Type Checking

Eucalypt includes an optional, advisory type checker. It never prevents your code from running — all existing code continues to work exactly as before. Think of it as a second pair of eyes that can catch common mistakes before they become confusing runtime errors.

eu check file.eu              # type-check, report warnings
eu check file.eu --strict     # treat type warnings as errors
eu --type-check file.eu       # check then evaluate

Type issues are reported as warnings, not errors. Your code runs regardless.

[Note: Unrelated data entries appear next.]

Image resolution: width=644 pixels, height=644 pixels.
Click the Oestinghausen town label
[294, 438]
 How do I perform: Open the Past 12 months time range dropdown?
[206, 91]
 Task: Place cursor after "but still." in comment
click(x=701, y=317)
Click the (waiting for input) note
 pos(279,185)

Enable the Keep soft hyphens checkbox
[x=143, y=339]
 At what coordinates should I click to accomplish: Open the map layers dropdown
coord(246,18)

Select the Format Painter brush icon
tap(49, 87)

What type checking catches

The checker is most useful for catching a handful of mistakes that are easy to make and hard to debug:

• Passing an IO action where a plain value is expected. io.shell returns an IO({..}), not a block. Accessing .stdout on the action itself is a common mistake the checker flags immediately.
• Accessing a missing or misspelled field on a block. If you have a block typed as {name: string, age: number}, accessing .naem is a warning.
• Type mismatches in pipelines. Piping a string into a function expecting number produces a clear warning with a source location.
• Wrong lens composition. Lens(a, b) composed with Lens(c, d) requires b = c; the checker catches the mismatch.

The checker works through inference — it does not require any annotations in your code. Annotated prelude functions (like map, filter, str.of, io.shell, at, view) propagate types through your pipelines automatically.

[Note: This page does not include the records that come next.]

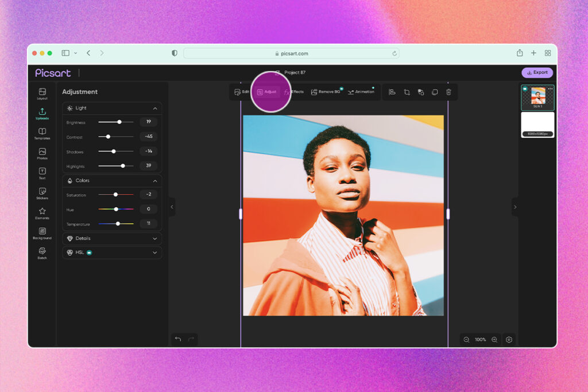Select the Animation option
Viewport: 588px width, 392px height.
click(x=361, y=92)
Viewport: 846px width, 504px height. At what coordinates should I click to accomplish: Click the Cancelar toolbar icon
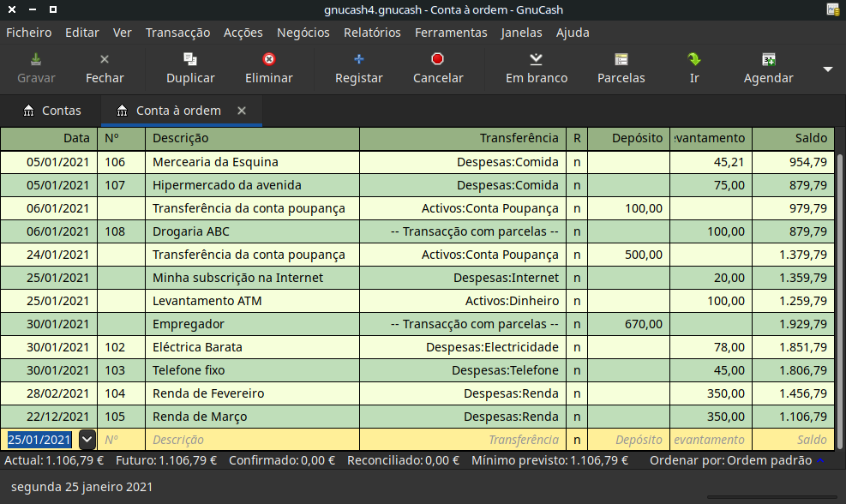pyautogui.click(x=437, y=69)
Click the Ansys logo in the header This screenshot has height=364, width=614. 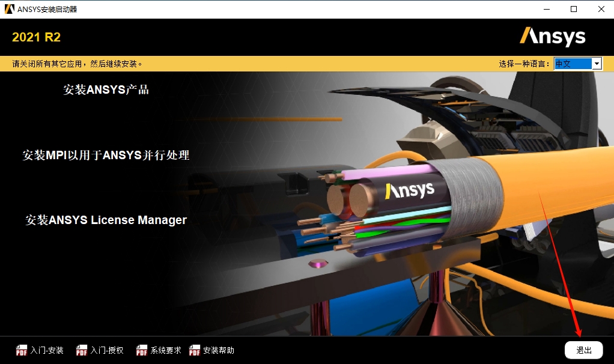coord(552,37)
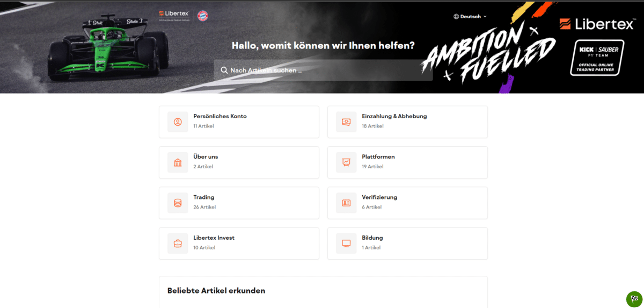The image size is (644, 308).
Task: Click the search magnifier icon
Action: tap(224, 70)
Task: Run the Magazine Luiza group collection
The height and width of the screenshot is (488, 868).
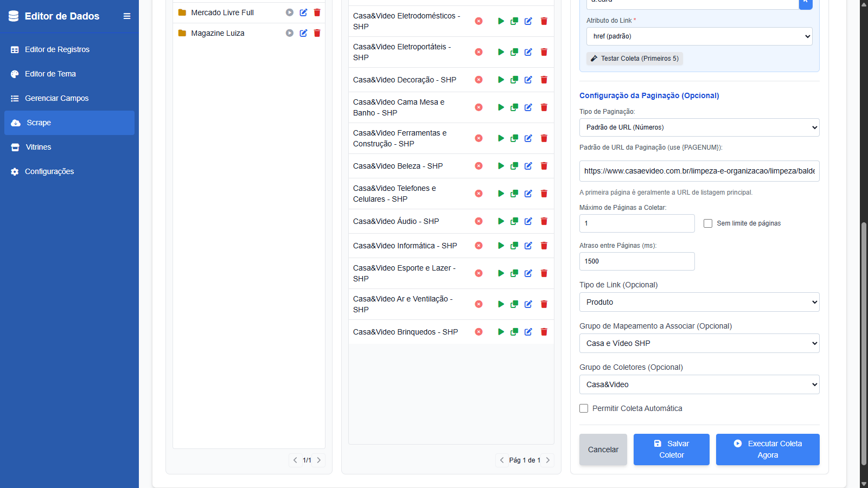Action: click(x=290, y=33)
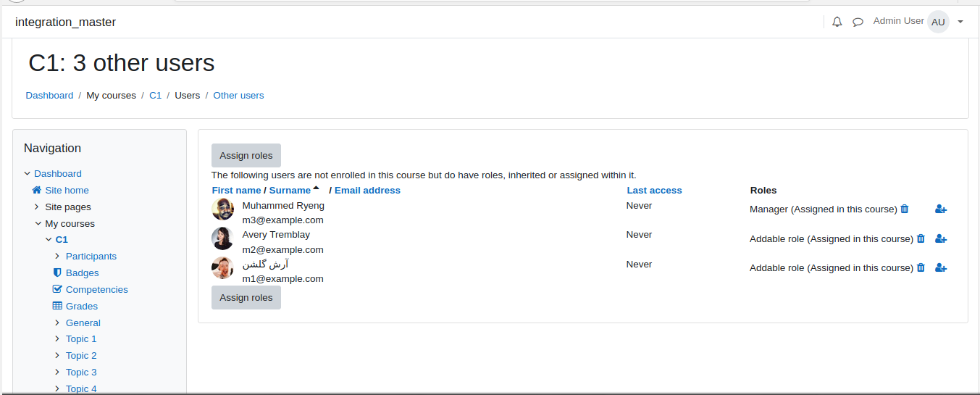Sort the list by Surname
Image resolution: width=980 pixels, height=395 pixels.
coord(290,190)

What type checking does not catch

• Runtime-dependent values. If a function returns any (because its type depends on a runtime value, like lookup), the checker makes no assumptions about the result. This is correct — eucalypt is gradual, not fully statically typed.
• Unannotated functions. Code without type: annotations is treated as any -> any -> ... -> any. The checker stays silent rather than guessing.
• Dynamic block construction. block(kvs) constructs a block from a list of pairs at runtime; the checker cannot know its shape.

Adding type annotations

Annotations live in declaration metadata alongside doc strings:

` { doc: "`double(x)` - double a number."
    type: "number -> number" }
double(x): x * 2

The type: value is a string containing a type expression. You can annotate as much or as little as you like. Unannotated declarations default to any.

Simple annotations

` { type: "number -> number" }
square(x): x * x

` { type: "string -> string -> string" }
greet(greeting, name): "{greeting}, {name}!"

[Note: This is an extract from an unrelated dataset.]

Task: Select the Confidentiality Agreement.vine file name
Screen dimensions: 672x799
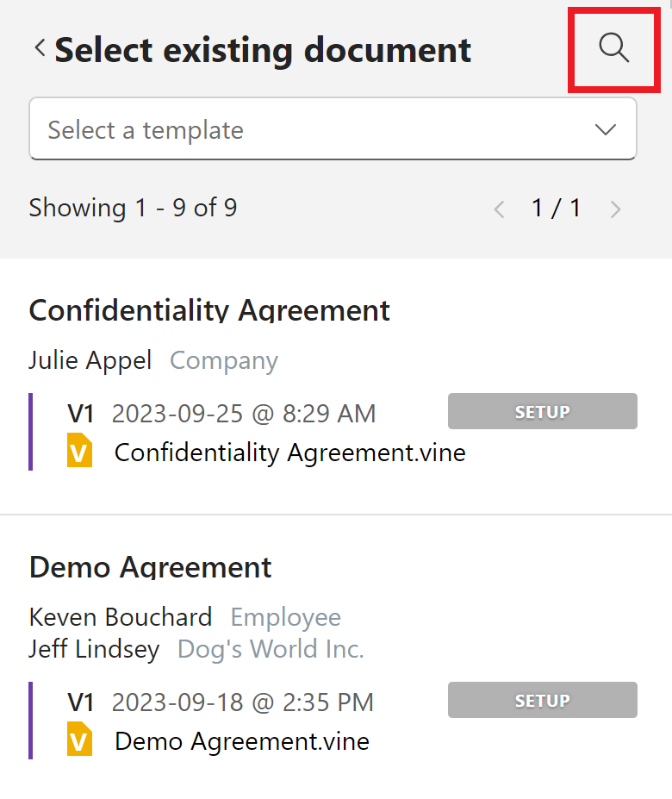Action: click(x=289, y=453)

` { type: "[number] -> number" }
total: fold(+, 0)

Operators

Operators use the same metadata syntax:

` { doc: "`x |> f` - pipe x into f."
    type: "a -> (a -> b) -> b"
    associates: :left
    precedence: 20 }
(x |> f): f(x)

The type language

Primitives

Literal types

A literal type represents exactly one value. Literal types are subtypes of their corresponding primitive:

Literal types are most useful in discriminated unions — type aliases where a tag field distinguishes variants:

{ types: { Shape: "{{type: \"circle\", radius: number, ..}} | {{type: \"rect\", w: number, h: number, ..}}" } }

Because writing complex union types inline is verbose, defining a types: alias is the recommended approach.

Subtyping rules:

• "foo" is consistent with string — a literal satisfies a string parameter
• "foo" | string simplifies to string — the specific literal is absorbed
• :active is consistent with symbol — same for symbols

Writing literal types in annotation strings: the type syntax uses "value" (double-quoted) for literal strings. Since this appears inside a eucalypt string, the inner quotes must be escaped with \":

# Literal string type in a type annotation — inner quotes escaped with \"
` { type: "\"circle\" | \"rect\" -> bool" }
is-shape-name(s): s match?("circle") or s match?("rect")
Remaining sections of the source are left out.